(GIVEN ENTRIES)
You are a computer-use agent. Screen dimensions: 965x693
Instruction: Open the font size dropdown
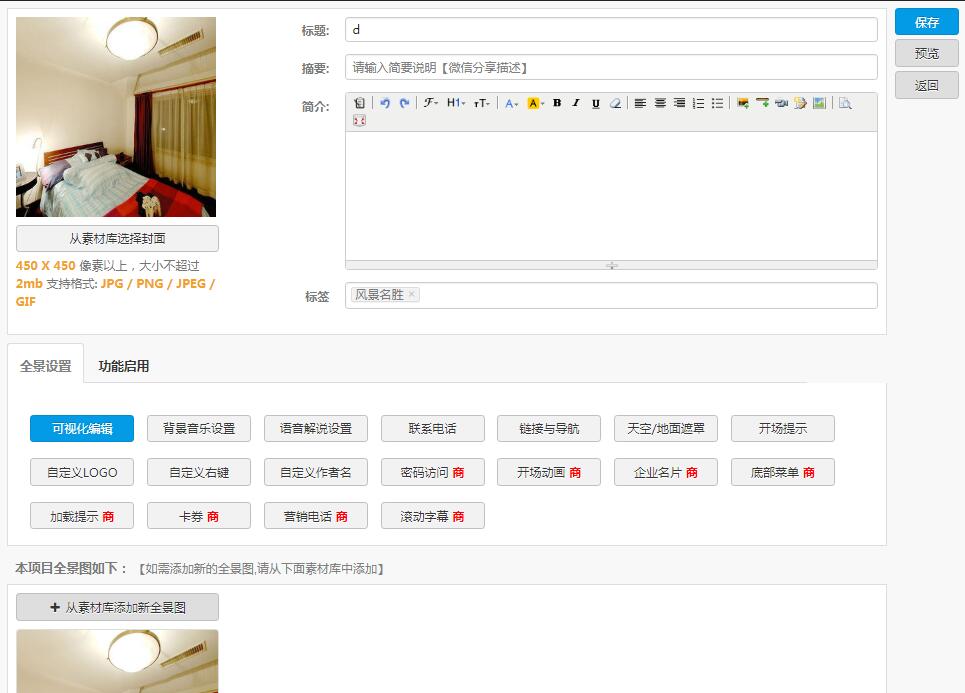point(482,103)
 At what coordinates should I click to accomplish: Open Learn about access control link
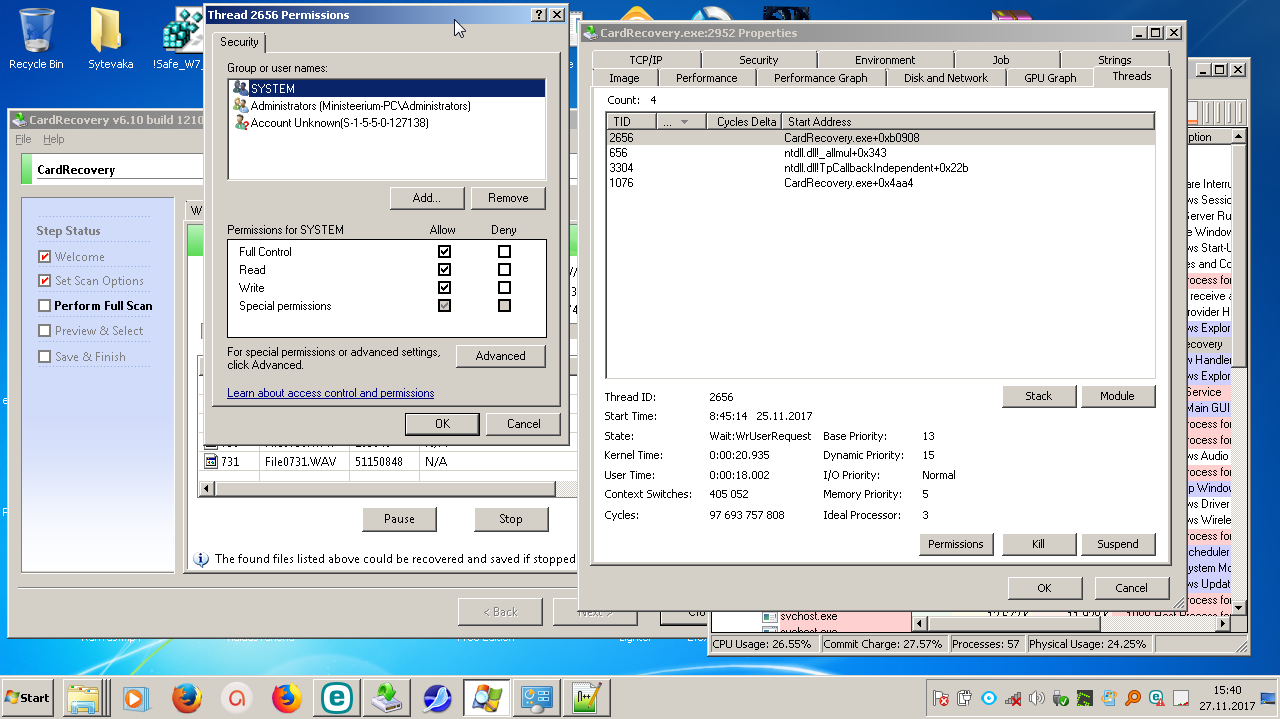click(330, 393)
(End GIVEN ENTRIES)
- **REQUIRED WORK**:
Skip the pictures and output all entries exactly.

- **YOUR RESPONSE**:
You are a computer-use agent. Screen dimensions: 965x693
Instruction: Open the font size dropdown
point(482,103)
 At what coordinates should I click to accomplish: Open Learn about access control link
click(330, 393)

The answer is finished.